Start of Text
The US Centers for Disease Control and Prevention have evaluated the HIV risk to gay African-American men for the first time.
The CDC, which has tracked data related to HIV transmission for many years, released a study which breaks down the ‘lifetime risk’ of HIV infection among groups including men who have sex with men.
It notes: “Gay and bisexual men continue to be most affected by HIV in the U.S. At current rates, 1 in 6 men who have sex with men (MSM) will be diagnosed with HIV in their lifetime, making them 79 times more likely than heterosexual men to be diagnosed with HIV in their lifetimes.”
However, breaking down the figures by race show that the risk is not evenly felt across the gay community – with HIV rates among black gay men “strikingly” high.
The study notes: “While gay and bisexual men overall have the highest lifetime risk of an HIV diagnosis, that risk varies considerably based on race and ethnicity.
“At current rates, 1 in 2 African American MSM and 1 in 4 Hispanic MSM will be diagnosed with HIV in their lifetime, compared with 1 in 11 white MSM.”
The ‘1 in 2’ lifetime risk means that African-American men who have sex with men are 237 times more likely than heterosexual men to be diagnosed in their lifetime.
The disproportionate infection rates may not simply down to riskier practices, however, as the CDC also notes: “while studies have shown that African Americans do not engage in riskier sexual behaviour compared to Americans of other races/ethnicities, African American men [of any sexuality] are almost 7 times more likely than white men [of any sexuality] to be diagnosed with HIV in their lifetimes.”
Dr. Eugene McCray, director of the CDC’s Division of HIV/AIDS Prevention, said: “These estimates are a sobering reminder that gay and bisexual men face an unacceptably high risk for HIV—and of the urgent need for action.
“If we work to ensure that every American has access to the prevention tools we know work, we can avoid the outcomes projected in this study.”
End of Text
Questions:
a - Print the part of the article on HIV risk that opens with the words containing "Dr. Eugene McCray, director" and closes with "need for action.".
b - Decide whether each statement agrees with the article on HIV risk. Answer yes or no, and quote the words from the article that decide it. (i) The study puts the lifetime risk of an HIV diagnosis for white MSM at 1 in 11. (ii) The CDC states that African Americans engage in riskier sexual behavior than Americans of other races or ethnicities. (iii) Dr. Eugene McCray directs the CDC's Division of HIV/AIDS Prevention.
Start of Dataset excerpts
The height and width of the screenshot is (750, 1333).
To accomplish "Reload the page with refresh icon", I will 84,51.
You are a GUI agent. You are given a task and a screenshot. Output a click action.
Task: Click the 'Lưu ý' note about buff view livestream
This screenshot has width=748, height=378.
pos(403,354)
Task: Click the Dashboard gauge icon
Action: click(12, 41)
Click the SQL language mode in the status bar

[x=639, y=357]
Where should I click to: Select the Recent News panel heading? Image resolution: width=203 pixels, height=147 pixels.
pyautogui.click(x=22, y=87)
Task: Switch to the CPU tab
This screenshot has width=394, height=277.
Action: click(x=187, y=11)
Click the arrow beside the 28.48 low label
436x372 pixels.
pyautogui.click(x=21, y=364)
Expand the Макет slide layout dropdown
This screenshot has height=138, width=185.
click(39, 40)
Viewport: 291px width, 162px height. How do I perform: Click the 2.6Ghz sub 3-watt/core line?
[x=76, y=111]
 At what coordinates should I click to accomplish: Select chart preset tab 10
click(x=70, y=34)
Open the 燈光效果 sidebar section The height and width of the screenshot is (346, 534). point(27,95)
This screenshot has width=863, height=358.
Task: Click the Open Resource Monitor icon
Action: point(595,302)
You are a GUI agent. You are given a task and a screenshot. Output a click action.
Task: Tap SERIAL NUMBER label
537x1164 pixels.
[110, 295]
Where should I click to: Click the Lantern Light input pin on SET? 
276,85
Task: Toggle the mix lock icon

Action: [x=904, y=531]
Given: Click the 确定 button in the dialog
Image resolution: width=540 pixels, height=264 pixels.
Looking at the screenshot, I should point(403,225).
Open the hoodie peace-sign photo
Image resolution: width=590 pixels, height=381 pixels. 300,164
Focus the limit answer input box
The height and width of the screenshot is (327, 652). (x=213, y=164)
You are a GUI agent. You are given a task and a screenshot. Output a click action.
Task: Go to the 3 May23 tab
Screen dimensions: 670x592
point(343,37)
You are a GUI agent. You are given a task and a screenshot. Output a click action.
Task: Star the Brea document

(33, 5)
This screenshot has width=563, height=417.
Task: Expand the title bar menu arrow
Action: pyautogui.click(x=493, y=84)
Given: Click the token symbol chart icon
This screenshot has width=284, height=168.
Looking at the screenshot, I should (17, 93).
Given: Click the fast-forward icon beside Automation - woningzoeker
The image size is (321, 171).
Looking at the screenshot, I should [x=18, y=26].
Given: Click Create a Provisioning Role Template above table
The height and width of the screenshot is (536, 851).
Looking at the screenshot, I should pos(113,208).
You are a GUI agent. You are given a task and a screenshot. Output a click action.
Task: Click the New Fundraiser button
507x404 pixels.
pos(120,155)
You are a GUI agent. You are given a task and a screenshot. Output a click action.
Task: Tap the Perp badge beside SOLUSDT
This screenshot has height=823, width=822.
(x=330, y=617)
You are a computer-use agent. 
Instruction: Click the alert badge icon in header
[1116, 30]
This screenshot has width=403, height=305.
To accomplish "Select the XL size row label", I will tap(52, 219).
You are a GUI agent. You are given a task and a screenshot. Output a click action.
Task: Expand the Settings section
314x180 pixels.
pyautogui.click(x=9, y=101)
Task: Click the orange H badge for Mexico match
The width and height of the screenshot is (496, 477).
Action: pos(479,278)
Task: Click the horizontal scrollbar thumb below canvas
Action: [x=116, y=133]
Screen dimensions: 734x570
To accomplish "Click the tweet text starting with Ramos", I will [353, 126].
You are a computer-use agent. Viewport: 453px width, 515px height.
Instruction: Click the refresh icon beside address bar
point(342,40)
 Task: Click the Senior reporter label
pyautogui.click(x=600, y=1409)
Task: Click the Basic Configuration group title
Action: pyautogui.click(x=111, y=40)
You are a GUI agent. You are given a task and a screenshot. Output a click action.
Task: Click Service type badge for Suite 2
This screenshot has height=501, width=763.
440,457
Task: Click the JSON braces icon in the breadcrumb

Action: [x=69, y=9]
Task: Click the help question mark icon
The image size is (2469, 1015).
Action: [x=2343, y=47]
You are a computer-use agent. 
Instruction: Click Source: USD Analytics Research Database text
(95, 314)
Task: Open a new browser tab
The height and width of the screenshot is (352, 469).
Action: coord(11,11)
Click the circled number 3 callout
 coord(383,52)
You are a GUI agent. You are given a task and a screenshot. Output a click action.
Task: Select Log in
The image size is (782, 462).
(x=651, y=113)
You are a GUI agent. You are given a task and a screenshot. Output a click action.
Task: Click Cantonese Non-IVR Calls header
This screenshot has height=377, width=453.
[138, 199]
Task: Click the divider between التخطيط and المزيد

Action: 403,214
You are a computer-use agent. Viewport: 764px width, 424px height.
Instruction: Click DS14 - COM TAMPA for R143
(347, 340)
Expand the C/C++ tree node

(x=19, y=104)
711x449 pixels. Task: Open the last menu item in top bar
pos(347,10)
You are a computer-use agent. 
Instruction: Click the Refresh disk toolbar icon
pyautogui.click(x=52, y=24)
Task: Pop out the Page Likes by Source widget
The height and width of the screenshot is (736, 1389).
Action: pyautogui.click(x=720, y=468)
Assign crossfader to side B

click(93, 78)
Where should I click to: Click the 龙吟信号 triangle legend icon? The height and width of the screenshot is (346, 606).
End of Dataset excerpts
Solved tasks:
a -
Dr. Eugene McCray, director of the CDC’s Division of HIV/AIDS Prevention, said: “These estimates are a sobering reminder that gay and bisexual men face an unacceptably high risk for HIV—and of the urgent need for action.

b -
(i) Yes: "compared with 1 in 11 white MSM."
(ii) No: "studies have shown that African Americans do not engage in riskier sexual behaviour compared to Americans of other races/ethnicities"
(iii) Yes: "director of the CDC’s Division of HIV/AIDS Prevention"